Aracy Balabanian e a Armênia

Perplexos, estamos assistindo a um genocídio, ao extermínio deliberado dos ucranianos pelo russos. Milhares de pessoas em movimento, tentando fugir da zona de combate, cruzando fronteiras, espalhando-se pelo mundo. Algo semelhante aconteceu com a Armênia que, durante a Primeira Guerra, foi tomada pelos turcos otomanos, que acusaram os armênios de serem aliados dos russos. Vieram os massacres, as deportações, a faxina étnica, num processo implacável e sangrento que levou à morte muitos armênios. As autoridades turcas, no entanto, sustentam que tudo foi resultado de uma guerra civil acompanhada de doenças e fome. A República Soviética transcaucasiana foi dividida entre Armênia, Azerbaijão e Geórgia, gerando tensão, medo, terror. A independência veio apenas no dia 21 de setembro de 1991, tornando a Armênia uma nação vocacionada para o desenvolvimento e a liberdade.
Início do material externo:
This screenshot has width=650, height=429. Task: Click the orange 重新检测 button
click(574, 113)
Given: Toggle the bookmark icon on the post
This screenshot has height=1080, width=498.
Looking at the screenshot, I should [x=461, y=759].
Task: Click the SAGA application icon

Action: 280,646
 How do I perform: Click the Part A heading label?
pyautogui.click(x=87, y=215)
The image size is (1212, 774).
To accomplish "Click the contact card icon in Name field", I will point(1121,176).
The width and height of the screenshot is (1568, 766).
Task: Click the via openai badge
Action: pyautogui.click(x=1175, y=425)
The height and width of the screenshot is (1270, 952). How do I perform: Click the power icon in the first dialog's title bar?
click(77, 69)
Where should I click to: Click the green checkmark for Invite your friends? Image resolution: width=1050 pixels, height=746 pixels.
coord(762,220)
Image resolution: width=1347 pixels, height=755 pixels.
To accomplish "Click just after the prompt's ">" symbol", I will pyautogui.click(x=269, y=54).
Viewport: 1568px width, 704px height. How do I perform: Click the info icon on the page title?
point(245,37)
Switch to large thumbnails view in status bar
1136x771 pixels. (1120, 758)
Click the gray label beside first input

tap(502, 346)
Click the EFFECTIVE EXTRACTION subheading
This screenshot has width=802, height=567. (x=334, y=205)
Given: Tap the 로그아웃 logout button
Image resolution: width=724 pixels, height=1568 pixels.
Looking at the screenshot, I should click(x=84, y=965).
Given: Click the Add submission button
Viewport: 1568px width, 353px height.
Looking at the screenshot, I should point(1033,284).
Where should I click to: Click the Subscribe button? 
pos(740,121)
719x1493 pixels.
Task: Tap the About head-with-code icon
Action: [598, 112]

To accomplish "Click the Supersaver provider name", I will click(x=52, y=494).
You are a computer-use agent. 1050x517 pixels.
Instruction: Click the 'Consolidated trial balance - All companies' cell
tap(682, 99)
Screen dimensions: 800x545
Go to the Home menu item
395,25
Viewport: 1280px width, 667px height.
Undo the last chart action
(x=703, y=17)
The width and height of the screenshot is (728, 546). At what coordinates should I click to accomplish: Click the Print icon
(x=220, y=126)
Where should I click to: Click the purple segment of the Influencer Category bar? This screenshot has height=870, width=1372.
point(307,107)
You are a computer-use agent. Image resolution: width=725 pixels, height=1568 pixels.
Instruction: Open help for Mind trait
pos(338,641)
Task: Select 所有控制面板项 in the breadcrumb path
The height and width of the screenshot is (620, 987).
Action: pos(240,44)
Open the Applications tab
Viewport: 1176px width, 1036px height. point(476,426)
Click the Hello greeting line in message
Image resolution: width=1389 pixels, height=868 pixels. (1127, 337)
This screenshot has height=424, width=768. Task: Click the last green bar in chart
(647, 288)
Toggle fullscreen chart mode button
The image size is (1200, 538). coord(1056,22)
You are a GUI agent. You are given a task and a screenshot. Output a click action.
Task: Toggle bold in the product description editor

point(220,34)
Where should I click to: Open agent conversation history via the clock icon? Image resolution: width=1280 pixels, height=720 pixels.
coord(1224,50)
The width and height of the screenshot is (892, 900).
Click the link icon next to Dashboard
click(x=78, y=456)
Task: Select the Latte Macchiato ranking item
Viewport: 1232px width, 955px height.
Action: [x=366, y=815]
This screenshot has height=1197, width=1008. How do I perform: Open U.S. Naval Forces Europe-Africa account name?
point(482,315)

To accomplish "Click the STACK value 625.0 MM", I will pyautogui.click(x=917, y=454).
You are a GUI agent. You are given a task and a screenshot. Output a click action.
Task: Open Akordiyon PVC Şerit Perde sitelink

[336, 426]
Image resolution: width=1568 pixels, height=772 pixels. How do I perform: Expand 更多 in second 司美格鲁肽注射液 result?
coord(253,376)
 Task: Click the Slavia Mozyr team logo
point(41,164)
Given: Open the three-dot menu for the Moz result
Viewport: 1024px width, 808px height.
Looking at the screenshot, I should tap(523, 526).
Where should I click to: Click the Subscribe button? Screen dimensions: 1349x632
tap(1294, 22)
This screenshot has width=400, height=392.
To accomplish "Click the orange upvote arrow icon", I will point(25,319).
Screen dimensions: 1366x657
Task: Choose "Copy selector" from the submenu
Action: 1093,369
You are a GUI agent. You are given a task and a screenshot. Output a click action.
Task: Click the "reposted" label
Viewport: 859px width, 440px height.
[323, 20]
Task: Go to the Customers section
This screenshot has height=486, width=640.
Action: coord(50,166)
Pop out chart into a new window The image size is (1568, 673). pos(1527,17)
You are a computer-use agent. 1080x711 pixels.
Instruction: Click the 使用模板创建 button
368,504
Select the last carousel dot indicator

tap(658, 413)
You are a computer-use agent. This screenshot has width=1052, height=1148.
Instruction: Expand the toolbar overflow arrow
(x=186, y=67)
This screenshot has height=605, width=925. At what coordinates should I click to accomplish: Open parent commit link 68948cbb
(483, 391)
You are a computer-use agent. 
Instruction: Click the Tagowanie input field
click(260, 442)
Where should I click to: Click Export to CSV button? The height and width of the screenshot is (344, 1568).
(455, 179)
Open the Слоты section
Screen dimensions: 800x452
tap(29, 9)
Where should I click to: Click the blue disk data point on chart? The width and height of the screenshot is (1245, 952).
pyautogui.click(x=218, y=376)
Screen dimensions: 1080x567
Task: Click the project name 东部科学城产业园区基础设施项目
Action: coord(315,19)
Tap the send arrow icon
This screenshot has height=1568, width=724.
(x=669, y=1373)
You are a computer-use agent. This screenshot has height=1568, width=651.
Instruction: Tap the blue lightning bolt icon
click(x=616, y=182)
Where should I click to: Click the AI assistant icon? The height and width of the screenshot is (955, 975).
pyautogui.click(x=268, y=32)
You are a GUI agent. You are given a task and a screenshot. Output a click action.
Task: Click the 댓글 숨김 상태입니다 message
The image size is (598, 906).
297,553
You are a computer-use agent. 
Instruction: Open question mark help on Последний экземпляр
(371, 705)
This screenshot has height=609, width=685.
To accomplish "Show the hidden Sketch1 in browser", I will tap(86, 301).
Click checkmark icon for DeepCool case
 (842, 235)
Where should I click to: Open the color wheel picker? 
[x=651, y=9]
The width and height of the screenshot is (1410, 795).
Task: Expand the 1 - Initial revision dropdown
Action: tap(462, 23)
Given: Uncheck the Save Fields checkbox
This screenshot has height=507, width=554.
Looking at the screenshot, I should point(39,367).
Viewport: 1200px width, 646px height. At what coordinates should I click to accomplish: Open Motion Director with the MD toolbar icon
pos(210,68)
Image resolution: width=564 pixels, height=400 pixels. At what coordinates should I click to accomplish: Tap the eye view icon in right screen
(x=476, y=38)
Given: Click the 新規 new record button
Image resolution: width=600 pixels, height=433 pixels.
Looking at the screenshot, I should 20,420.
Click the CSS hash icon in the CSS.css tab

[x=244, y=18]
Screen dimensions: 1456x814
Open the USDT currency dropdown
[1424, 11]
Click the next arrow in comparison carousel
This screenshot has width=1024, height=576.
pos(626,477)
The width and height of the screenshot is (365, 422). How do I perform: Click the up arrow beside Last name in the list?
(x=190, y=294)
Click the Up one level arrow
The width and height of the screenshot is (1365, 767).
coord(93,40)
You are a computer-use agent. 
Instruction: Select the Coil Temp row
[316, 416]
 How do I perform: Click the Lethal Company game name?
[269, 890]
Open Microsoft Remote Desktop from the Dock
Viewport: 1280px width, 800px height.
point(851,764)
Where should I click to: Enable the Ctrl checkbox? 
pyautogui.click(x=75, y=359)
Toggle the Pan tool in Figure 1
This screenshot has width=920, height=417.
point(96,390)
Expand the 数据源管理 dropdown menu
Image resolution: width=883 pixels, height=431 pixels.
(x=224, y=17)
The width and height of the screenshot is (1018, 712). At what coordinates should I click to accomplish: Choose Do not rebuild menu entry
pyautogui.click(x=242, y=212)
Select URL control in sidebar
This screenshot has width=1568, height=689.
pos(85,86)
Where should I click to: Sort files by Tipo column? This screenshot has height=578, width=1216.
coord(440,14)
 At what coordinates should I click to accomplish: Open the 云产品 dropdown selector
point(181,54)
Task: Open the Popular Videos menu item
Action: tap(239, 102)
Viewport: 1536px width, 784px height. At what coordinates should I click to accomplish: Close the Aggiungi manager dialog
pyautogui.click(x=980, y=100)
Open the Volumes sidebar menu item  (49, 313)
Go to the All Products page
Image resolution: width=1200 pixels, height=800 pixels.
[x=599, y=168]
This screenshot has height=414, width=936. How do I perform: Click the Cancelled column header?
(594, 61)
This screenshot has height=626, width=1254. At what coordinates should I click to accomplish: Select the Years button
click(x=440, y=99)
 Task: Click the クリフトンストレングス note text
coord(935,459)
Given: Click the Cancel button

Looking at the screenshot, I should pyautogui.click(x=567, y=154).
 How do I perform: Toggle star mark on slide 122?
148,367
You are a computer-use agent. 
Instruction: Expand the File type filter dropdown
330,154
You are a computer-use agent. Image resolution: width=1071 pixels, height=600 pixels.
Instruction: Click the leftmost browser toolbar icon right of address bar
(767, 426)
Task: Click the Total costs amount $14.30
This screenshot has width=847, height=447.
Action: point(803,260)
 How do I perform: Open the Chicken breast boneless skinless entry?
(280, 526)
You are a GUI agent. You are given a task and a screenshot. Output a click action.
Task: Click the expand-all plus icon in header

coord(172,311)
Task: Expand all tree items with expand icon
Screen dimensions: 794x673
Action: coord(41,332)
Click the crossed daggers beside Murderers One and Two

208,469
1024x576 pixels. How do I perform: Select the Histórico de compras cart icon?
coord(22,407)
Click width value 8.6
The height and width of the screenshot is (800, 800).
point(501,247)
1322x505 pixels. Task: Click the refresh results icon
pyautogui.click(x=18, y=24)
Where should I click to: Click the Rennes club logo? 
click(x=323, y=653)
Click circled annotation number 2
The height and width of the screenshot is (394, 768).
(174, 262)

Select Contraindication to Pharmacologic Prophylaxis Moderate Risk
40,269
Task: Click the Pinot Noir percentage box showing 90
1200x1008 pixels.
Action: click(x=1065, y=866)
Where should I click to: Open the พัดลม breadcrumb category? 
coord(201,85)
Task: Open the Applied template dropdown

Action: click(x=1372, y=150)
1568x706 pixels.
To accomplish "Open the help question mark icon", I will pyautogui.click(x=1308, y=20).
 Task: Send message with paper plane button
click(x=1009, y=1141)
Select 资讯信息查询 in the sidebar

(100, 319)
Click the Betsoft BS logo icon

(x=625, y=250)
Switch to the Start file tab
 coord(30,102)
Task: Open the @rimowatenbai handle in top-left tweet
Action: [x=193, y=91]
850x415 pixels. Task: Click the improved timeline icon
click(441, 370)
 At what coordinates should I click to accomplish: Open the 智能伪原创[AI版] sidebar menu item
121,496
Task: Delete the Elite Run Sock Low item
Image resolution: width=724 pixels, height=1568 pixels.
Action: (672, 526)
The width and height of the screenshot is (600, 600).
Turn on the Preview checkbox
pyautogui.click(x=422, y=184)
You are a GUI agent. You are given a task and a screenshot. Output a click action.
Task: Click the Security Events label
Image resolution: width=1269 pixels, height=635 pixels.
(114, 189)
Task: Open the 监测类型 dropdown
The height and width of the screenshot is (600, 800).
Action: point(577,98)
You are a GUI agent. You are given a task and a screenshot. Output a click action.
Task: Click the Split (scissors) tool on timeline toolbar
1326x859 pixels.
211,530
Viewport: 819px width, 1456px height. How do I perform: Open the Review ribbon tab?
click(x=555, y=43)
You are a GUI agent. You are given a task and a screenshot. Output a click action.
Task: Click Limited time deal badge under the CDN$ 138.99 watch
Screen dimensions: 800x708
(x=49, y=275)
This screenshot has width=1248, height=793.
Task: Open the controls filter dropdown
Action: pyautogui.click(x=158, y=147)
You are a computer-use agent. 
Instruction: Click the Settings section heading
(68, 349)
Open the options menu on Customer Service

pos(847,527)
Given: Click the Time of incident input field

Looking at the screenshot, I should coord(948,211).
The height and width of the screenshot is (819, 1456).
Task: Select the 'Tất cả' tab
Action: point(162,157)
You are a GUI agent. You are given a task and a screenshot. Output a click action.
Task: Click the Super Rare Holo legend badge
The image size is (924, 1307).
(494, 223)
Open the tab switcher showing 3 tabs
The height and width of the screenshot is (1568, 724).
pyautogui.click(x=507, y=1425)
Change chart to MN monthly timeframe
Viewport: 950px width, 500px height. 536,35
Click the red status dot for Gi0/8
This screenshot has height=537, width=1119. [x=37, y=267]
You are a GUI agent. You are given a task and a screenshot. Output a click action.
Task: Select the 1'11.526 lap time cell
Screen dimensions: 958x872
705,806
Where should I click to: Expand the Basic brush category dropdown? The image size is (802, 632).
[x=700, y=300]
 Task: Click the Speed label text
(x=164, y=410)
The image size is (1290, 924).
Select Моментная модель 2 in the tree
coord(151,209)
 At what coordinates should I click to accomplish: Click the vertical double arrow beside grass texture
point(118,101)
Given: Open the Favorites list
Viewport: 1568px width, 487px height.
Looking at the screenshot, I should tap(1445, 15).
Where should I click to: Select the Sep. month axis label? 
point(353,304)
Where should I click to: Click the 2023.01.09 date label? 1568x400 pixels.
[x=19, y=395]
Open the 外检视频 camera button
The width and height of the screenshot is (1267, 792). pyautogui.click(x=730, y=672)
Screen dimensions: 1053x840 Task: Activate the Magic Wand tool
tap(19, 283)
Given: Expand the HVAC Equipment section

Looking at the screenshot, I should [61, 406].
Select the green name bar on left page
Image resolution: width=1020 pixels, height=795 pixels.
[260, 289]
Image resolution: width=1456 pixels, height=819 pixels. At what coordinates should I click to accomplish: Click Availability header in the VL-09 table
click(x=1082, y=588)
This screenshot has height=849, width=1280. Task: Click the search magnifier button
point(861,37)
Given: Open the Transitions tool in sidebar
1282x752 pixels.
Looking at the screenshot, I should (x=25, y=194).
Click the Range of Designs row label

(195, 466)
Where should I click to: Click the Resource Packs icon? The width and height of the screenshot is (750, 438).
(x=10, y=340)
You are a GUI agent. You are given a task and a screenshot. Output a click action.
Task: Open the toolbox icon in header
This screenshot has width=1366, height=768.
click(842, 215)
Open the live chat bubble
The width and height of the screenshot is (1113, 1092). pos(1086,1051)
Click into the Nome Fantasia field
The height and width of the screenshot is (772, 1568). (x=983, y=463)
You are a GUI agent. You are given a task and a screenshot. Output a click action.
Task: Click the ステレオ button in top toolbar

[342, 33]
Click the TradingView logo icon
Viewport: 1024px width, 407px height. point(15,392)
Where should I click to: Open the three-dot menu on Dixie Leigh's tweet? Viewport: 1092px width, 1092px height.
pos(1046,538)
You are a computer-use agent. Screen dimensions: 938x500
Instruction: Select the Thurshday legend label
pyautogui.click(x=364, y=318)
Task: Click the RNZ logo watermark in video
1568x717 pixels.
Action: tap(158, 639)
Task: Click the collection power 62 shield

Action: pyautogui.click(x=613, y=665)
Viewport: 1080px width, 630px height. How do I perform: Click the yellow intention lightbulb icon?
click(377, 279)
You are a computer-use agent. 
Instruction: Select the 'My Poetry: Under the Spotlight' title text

Foi nessa onda de êxodo e valentia dos armênios que o pai de Aracy Balabanian veio para o Brasil, fixando-se em terras de cerrado do sul de Mato Grosso, na cidade de Campo Grande, numa rua central, a Dom Aquino. Os armênios logo perceberam que era uma boa praça para o comércio e dedicaram-se principalmente ao ramo de calçados. Nessa mesma rua, onde moramos até hoje, meu avô português, o Carvalhinho, fabricava e vendia móveis. Nossas famílias eram, portanto, vizinhas e amigas, sendo Aracy da mesma idade que minha mãe. A família Balabanian era singular. O pai de Aracy casou-se pela segunda vez com uma senhora armênia, também viúva. Ele com cinco filhos e ela com um. Aracy foi o fruto dessa união e conviveu cercada de irmãos, num total de sete. Foram educados para a vida, orientados para serem independentes, neste novo país em que foram acolhidos. E Aracy, nascida em 1940, em Campo Grande, trilhou esse caminho.

Aos quinze anos, Aracy mudou-se para São Paulo. Estudou Sociologia e Arte Dramática, pois o teatro sempre foi sua paixão e o palco, o seu lugar. Desde criança, queria ser anjinho no auto de Natal. Um dia, ouviu a reprimenda: “Com esse nariz adunco e os olhos saltados, você não pode ser anjinho. Anjinho é só loirinha, que tal pastorinha?” A menina armênia cresceu, virou atriz e, mais tarde, para sua surpresa, um diretor lhe disse: “Você veio da terra sagrada, oriental, exótica. O papel que lhe cabe é o de Maria.” Foi um grande triunfo. Décio Almeida Prado, depois de vê-la atuar, declarou: “Ontem nasceu uma estrela.”

Aperfeiçoou-se com professores da categoria de Cacilda Becker e Sábato Magaldi. Seu sonho foi crescendo. Fez carreira no teatro, no cinema e na televisão. Foi a Antígona, da tragédia de Sófocles; par romântico de Sérgio Cardoso na novela Antônio Maria. Tornou-se uma das maiores intérpretes do meio artístico com personagens inesquecíveis, até chegar à excêntrica Dona Armênia, nas novelas Rainha da Sucata e Deus nos Acuda, de Sílvio de Abreu. Com Dona Armênia, Aracy pode fazer uma homenagem à sua descendência, lembrar da sua infância, treinar o sotaque, passar toda a sua emoção. A expressão “na chon”, bordão de Dona Armênia, virou sucesso nacional.

No livro Nunca Fui Anjo, Aracy desvenda fatos dramáticos, trágicos, cômicos e surpreendentes de sua vida, registrados por Tânia Carvalho. Conta que optou por não se casar e não ter filhos para abraçar unicamente a carreira. Que renasceu das cinzas, depois de um incêndio que destruiu seu apartamento na Gávea. Revela-se uma pessoa íntegra, autêntica. Uma cidadã do Brasil que tem a Armênia no coração. A Armênia que supostamente outrora foi o Jardim do Éden bíblico. Que, segundo a tradição judaica, foi onde a arca de Noé encalhou após o dilúvio, próxima ao monte Ararate. A Armênia dos impérios, do cristianismo, das dinastias, das ocupações árabes e persas. Assim Aracy se pronunciou no livro Armênios e Brasileiros: marcas de uma convivência, de Sossi Amiralian: “Meus pais me encantavam; a ternura que nos deram, mesmo depois de tudo o que passaram e viram durante a guerra. Jamais guardaram rancor.”

Você continua nos encantando, Aracy, com o testemunho de uma esperança que vem do perdão e da coragem de lutar, de recomeçar.

Por Raquel Naveira - Membro da Academia Sul-Matogrossense de Letras.